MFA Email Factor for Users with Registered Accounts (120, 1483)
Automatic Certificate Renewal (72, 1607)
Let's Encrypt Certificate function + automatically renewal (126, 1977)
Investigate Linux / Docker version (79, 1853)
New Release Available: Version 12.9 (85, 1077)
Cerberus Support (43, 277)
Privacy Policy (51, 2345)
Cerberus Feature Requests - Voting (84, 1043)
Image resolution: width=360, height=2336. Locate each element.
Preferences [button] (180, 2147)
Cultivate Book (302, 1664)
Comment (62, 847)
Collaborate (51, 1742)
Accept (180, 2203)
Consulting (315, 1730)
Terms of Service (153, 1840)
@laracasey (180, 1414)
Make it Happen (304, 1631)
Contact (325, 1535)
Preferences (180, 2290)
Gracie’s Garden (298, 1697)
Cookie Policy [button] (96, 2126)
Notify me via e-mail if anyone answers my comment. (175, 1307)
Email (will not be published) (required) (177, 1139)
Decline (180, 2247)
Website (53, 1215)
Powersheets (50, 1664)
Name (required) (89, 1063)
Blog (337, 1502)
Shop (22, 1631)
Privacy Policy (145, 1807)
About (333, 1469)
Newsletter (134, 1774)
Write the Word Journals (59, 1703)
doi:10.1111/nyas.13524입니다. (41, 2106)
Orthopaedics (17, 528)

________

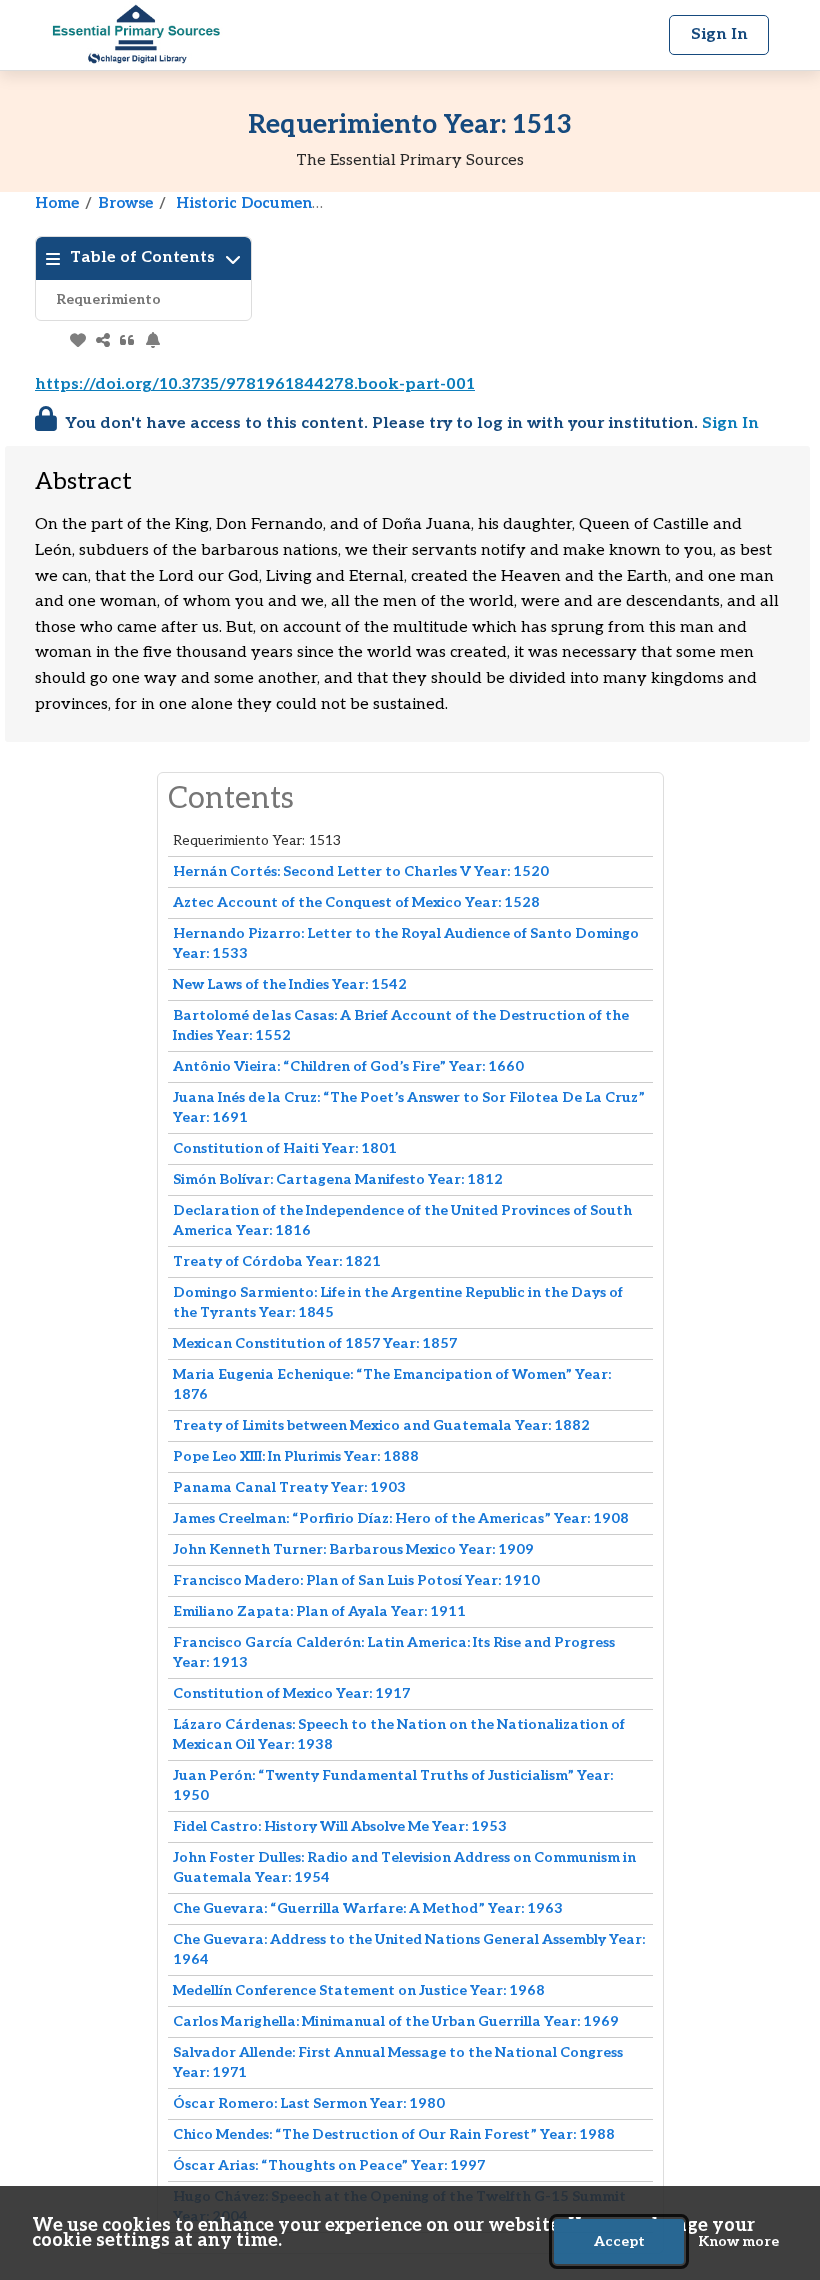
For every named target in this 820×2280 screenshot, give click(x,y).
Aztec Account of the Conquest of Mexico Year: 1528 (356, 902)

________

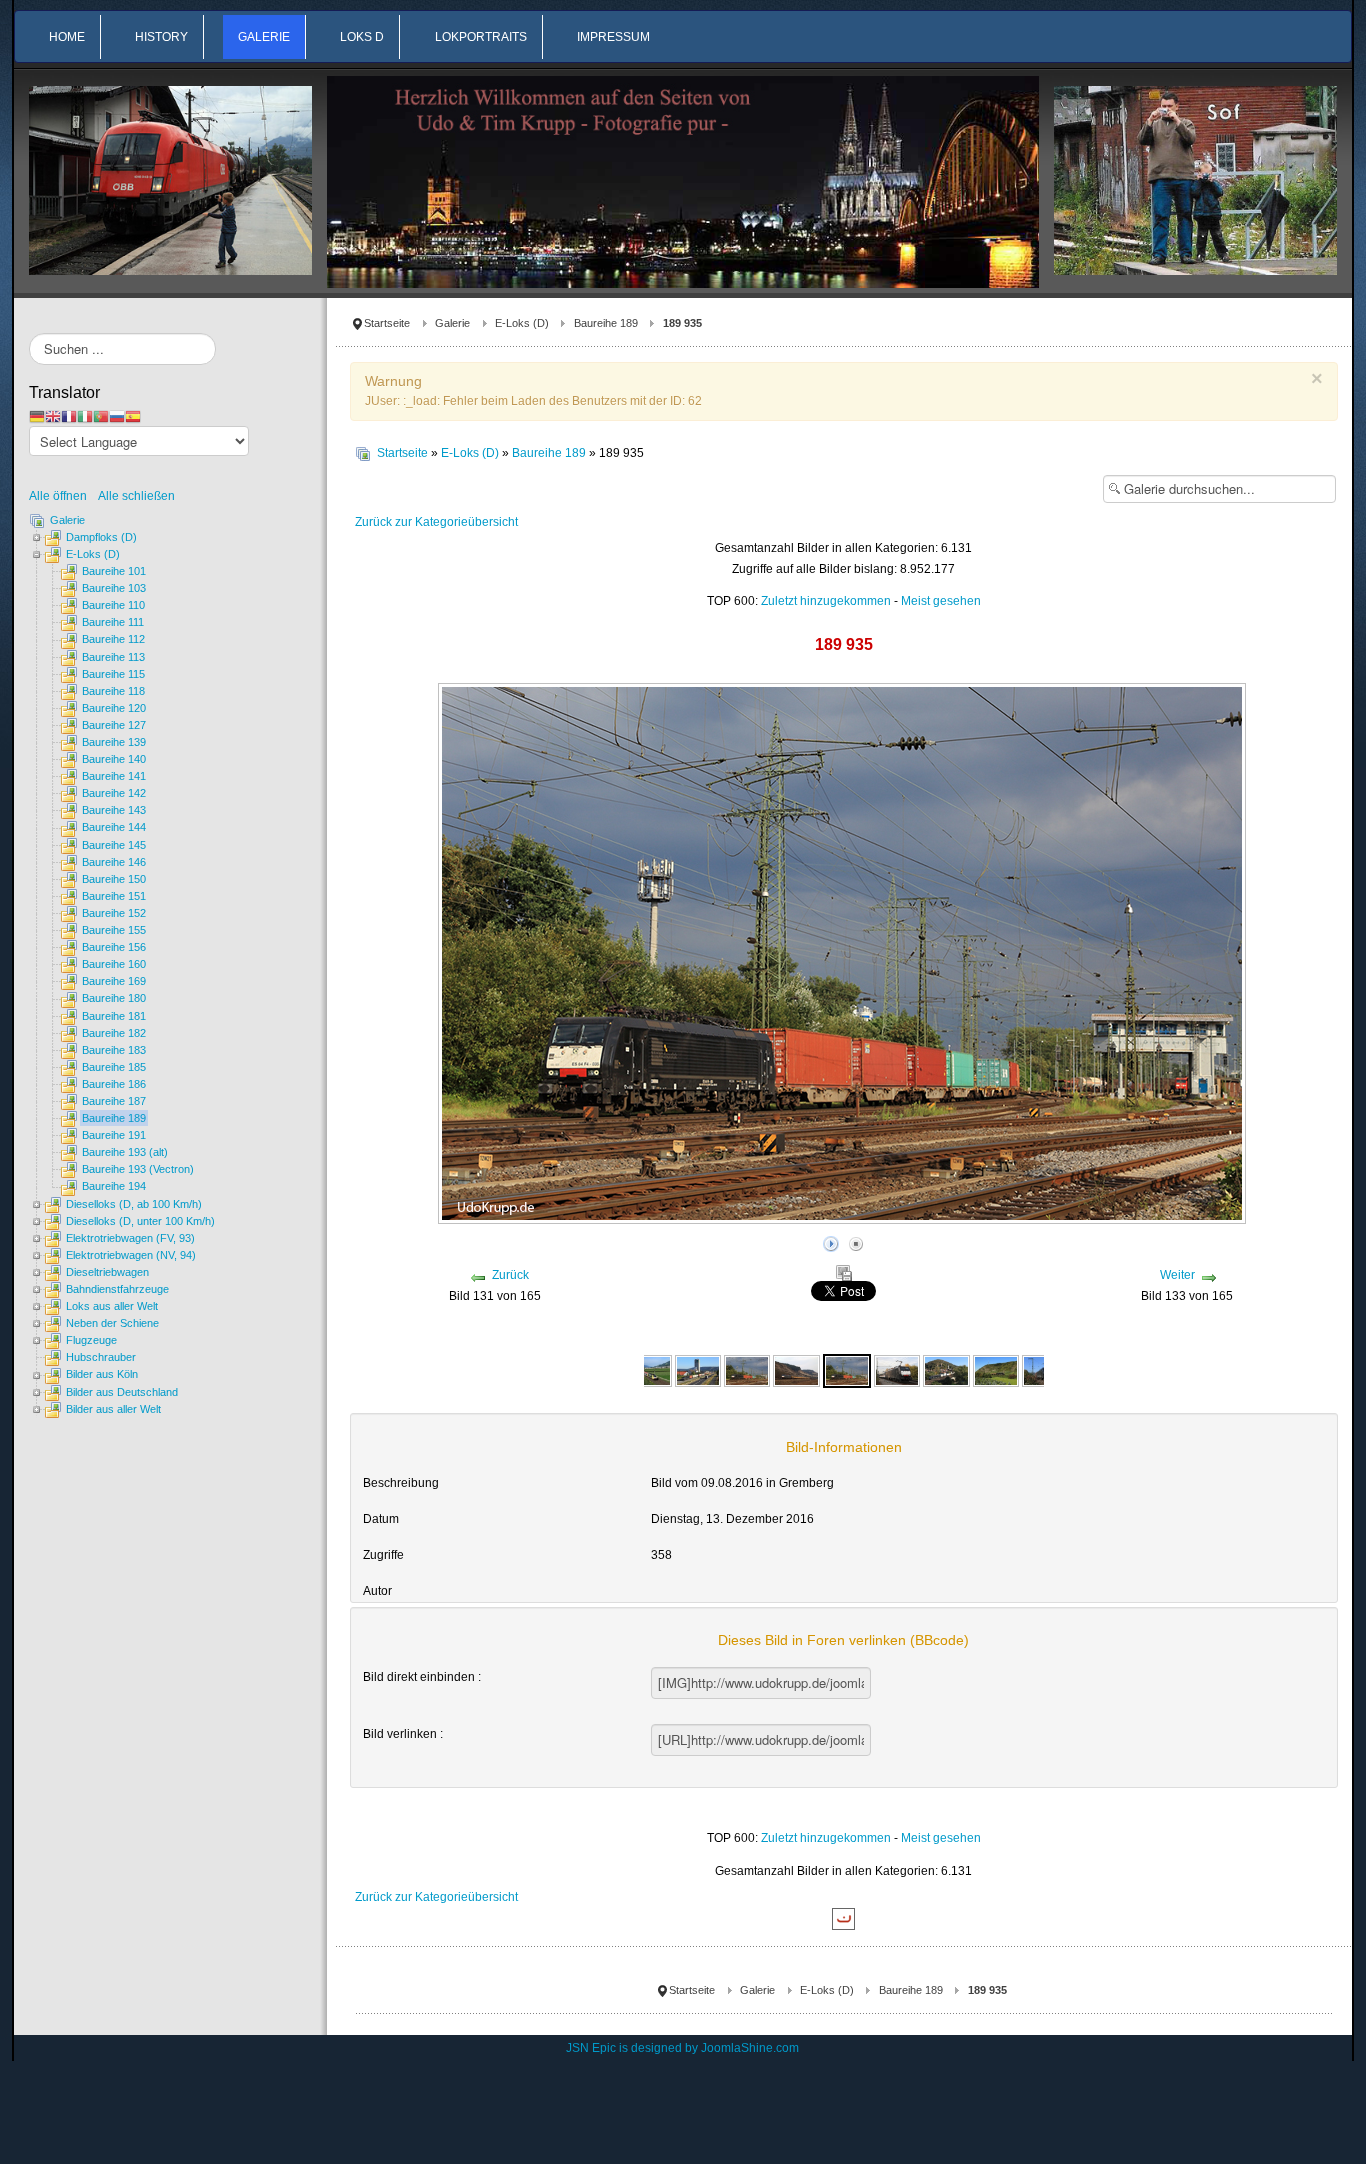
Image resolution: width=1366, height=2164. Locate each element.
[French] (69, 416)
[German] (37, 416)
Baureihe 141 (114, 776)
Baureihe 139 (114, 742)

________

Work required
Out of the material above, output word for word the line with "Privacy Policy (145, 1807)", the line with "Orthopaedics (17, 528)", and all lines between them, with nothing else.

Solved problem
Privacy Policy (145, 1807)
About (333, 1469)
Newsletter (134, 1774)
Write the Word Journals (59, 1703)
doi:10.1111/nyas.13524입니다. (41, 2106)
Orthopaedics (17, 528)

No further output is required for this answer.